The Central Echo Central Echo
- Type: Student Publication
- Format: Tabloid, Magazine, Literary Folio, Newsletter, Art Folio, Wall News, E-Newsletter, Lampoon
- Founded: 1910
- Headquarters: 3rd floor, Dr. Alfonso Uy Student Union Building, Central Philippine University, Jaro, Iloilo City, Philippines
- Website: https://issuu.com/centralecho

= The Central Echo =

The Central Echo, also known as CE or Central Echo, is the official student media of Central Philippine University. It was founded in 1910, five years after Central's forerunner, the Jaro Industrial School, opened. The Central Echo is one of the oldest student publications in the Philippines.

Established originally as The Hoe, The Central Echo has evolved to be one of the best college student publications in the Western Visayas region: It has been recognized as Second Best Magazine and Fifth Best Newspaper by the Philippine Information Agency-Region 6 in 2009. Central Echo circulates twice in a regular semester and a summer literary folio every summer, but turned into a wide range of publications with tabloid and recently released Paraw, an art portfolio of the publication.

==History==

The Central Echo started out as an informative bulletin board named "The Hoe" in 1910 when Rev. William Valentine, the founding father of Central Philippine University, founded it. The Hoe underwent a "level-up" in 1916 as it was named "The Jaro Echo" with Mr. Ernesto Gumban and Mr. Benigno Hiñolan as Editors-in-Chief. From that moment, the publication used six (6) legal-sized papers to document important events which transpired and shaped the university's past. For the record, the staff reproduced only 200 copies to serve the school's growing population of 150 boys, all were working students. Later, it evolved into a tabloid in the 1920s.

In 1921, the first commencement exercises was held with 17 graduates, thus the school yearbook was founded – "The Classbook" now known as "The Centralite". This time, Jaro Industrial School became Central Philippine School but was formally changed to Central Philippine College as it opened its tertiary education, thus, the change in name from "The Jaro Echo" to "The Central Echo."

=== World War II ===
The Central Echo also experienced its "dark ages" as it was suspended for nearly five years as it witnessed the pangs of death during the Second World War.
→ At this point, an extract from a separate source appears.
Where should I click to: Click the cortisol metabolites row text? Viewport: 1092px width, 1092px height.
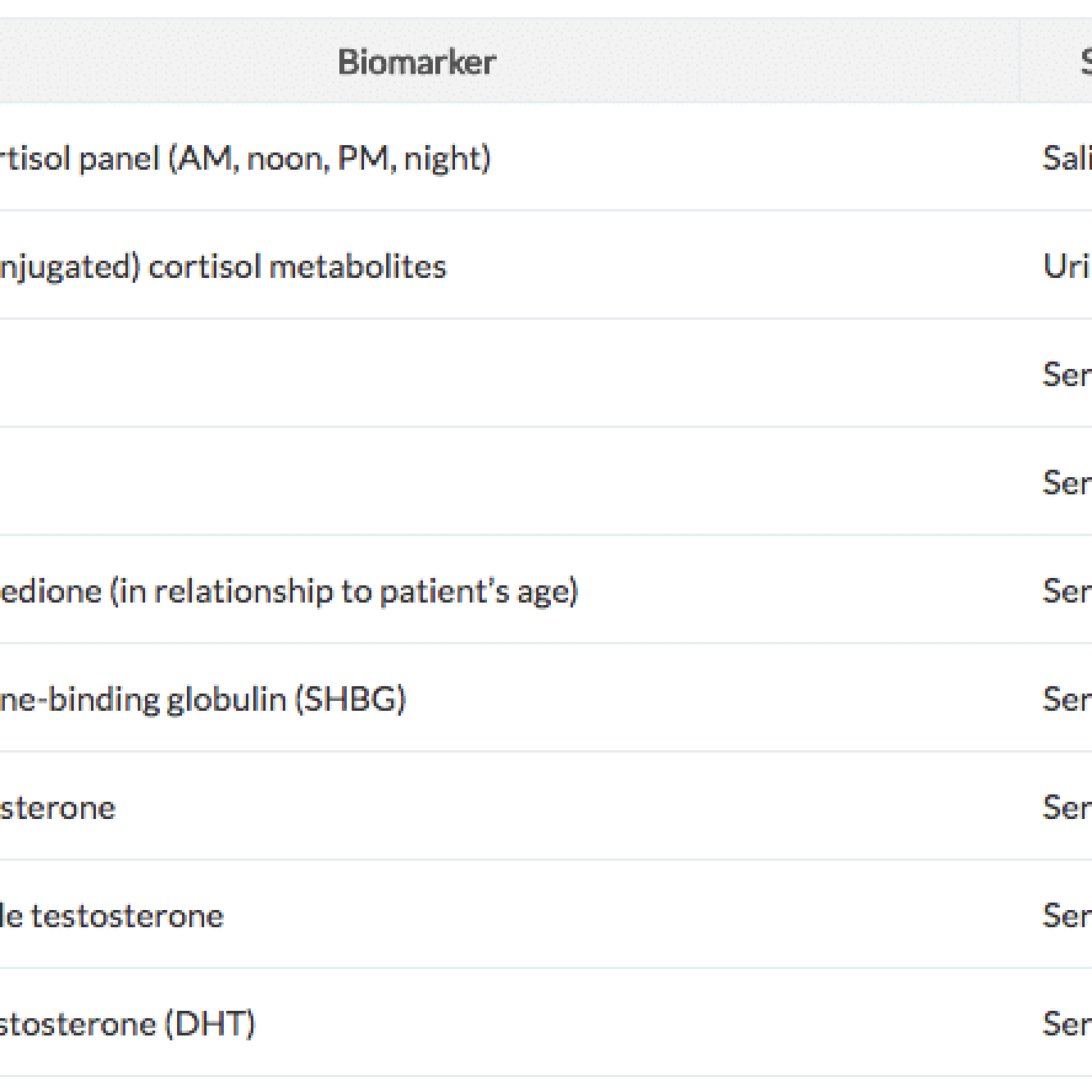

The university was totally devastated as Japanese bombed the school leaving only the ruins of the Anna V. Johnson Memorial Hall among all the other structures inside the campus.

The Director for Academic Programs, Mr. Alfredo Catedral initiated the revival of the student publication as Central Philippine College re-opened in 1945 shortly after Iloilo City was cleared of Japanese soldiers.

On August 1, 1953 during the board meeting of the Board of Trustees, Central Philippine College officially became Central Philippine University – with Dr. Almus Oliver Larsen as the new president of the university. Dr. Larsen, being a book author and an advocate of free press strengthened the university's support to The Central Echo by providing it with sufficient funds to continue its operations.

=== Marcos era ===
Martial Law was declared on September 21, 1972 as President Ferdinand Marcos issued Proclamation No. 1081 which placed the entire nation in military control. In spite the President's call to censor all publications including campus papers, CE stood still exposing its audacity and courage as it continued to publish its views against the Marcos' dictatorship.

=== At present ===
The publication had undergone series of transformations since then. Now, Central Echo is being published in tabloid, magazine, folio, wall news, and online formats – providing Centralians with a medium anchored with the university's motto of Scientia et Fides (Science and Faith) – incorporating academic excellence and values formation in one glance.